宋知窈眨眨眼,还真没想到季闻洲去谢家这一趟的效果还真的不错。
她还是头一次见谢迢迢这般崩溃。
想必谢卫东和李如梦那边闹得也不是很愉快。
宋知窈还真不理解,谢迢迢为什么事事都想要压她一头。
不过能让谢迢迢难受,她心中还是畅快的。
宋知窈笑了下,得意地翘起小尾巴,开始火上浇油:“关你什么事,嫁给我老公我就是能处处压你一头,我老公宠我爱我给我撑腰就是我最大的底气。谢迢迢,你与其在我这边发疯,还不如好好想想,该如何继续把我那大侄子骗得团团转。”

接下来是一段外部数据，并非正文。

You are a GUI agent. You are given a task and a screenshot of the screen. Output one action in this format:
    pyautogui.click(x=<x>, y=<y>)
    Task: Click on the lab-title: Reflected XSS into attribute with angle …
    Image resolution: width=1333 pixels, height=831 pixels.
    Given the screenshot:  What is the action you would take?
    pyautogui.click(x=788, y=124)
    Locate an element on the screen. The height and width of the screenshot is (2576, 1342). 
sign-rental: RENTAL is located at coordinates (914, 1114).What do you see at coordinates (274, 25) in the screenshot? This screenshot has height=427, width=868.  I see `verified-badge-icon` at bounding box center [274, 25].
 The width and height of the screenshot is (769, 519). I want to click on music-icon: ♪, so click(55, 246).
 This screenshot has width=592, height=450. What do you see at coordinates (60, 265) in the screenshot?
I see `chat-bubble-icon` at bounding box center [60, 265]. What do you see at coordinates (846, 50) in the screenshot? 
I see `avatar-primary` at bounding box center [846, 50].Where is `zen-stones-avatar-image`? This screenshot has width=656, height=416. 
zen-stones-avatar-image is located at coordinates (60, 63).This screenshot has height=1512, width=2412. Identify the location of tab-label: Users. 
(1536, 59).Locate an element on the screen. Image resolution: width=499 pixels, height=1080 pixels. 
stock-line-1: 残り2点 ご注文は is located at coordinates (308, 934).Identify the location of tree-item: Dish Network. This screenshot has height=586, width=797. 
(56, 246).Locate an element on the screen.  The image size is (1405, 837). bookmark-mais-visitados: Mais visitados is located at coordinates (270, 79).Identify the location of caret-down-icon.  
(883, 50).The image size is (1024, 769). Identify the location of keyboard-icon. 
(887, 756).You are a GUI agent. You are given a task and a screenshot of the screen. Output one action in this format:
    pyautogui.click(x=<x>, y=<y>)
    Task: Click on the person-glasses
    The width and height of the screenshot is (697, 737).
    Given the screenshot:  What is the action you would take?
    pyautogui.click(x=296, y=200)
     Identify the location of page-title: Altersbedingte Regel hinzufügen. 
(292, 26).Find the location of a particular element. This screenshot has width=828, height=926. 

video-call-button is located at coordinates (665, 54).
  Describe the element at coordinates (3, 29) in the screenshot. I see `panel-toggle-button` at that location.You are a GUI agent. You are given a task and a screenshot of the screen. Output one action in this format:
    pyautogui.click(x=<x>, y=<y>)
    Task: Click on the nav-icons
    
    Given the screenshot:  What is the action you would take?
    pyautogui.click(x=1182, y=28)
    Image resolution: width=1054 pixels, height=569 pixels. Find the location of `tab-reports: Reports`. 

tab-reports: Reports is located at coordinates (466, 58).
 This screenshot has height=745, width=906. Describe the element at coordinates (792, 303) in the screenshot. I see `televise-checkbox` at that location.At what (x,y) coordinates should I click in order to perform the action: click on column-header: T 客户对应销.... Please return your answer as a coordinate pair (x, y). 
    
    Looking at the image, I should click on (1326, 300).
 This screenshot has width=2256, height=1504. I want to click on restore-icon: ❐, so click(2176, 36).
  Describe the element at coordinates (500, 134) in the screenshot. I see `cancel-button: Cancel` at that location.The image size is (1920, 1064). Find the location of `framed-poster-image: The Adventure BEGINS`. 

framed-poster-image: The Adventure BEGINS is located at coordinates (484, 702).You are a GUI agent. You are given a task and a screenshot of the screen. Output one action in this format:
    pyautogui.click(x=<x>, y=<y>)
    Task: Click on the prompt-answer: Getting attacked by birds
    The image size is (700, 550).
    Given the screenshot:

不等电话那边的谢迢迢说话,宋知窈抢先挂断电话,唇角的笑容坚持半秒,这才突然发现不对劲。
不知何时起,浴室中哗哗的水流声不知在何时已然停下。
宋知窈后背微微一僵,缓缓转过身。
就见浴室门被推开,水汽蒸腾,男人穿了身深色浴袍走出浴室。
四目相对,季闻洲眉梢挑起:“很开心?”
宋知窈默了默,转过身,装鹌鹑一般若无其事地护着肤。
尴尬......居然被他听到。
不过协议里面可没说她不能仗势欺人的?
没错,这都是合约的一部分而已。
她这么做合情合理。
身后传来不急不缓地脚步声。
她透过镜子,就看到季闻洲拿起平板,靠坐在床头,表情认真地注视着屏幕。
宋知窈松了口气。
在护完肤之后,她低头看了眼自己身上睡衣睡裤。
很好,很保险!
这下老变态总不能再糟蹋她的睡衣了吧......
她慢吞吞地绕到床的另一侧,掀开被子躺了进去。
刚躺下来,一旁的季闻洲便放下平板,看向她:“要睡了吗?”
“没事,我暂时还不睡。你先工作吧,影响不到我的。”宋知窈贴心地回复道。
季闻洲应了声,倾身靠近她,一把将她捞进怀中。
宋知窈下意识警惕:“你干嘛?”
她巴掌小脸上还揉着粉,刚护完肤的小脸又白又嫩,带着淡淡的水光。
“宠你爱你。”季闻洲垂眸,一本正经地回复道。
宋知窈呛了下,平复过来后,她慌忙解释:“这是我刚刚随口和谢迢迢胡说的,你别放在心上……………….”
“不是胡说,太太说的是事实。”
说着,季闻洲俯身靠近,灼热的鼻息落在她的肌肤上。
宋知窈紧张地闭上眼。
空气沉默须臾,而后她的耳畔传来季闻洲的平静的声音。
“这是设计师给出的戒指设计稿,看看有没有喜欢的。”
戒指?
宋知窈睁开眼,就看到季闻洲将屏幕放到她面前,上面赫然是一幅戒指设计三视图。
宋知窈茫然地抬头看向季闻洲,一时间有些头晕目眩。
不知怎的,她突然来了一句:“戒指不戴好像也没关系......毕竟我们还在隐婚吧。”
季闻洲笑了下,看向她的目光却很沉很严肃:“只是不公开,但至少也得让人知道我们彼此是有主的。”
他顿了下,不容置喙道:“而且,我不希望再有人给太太介绍男朋友。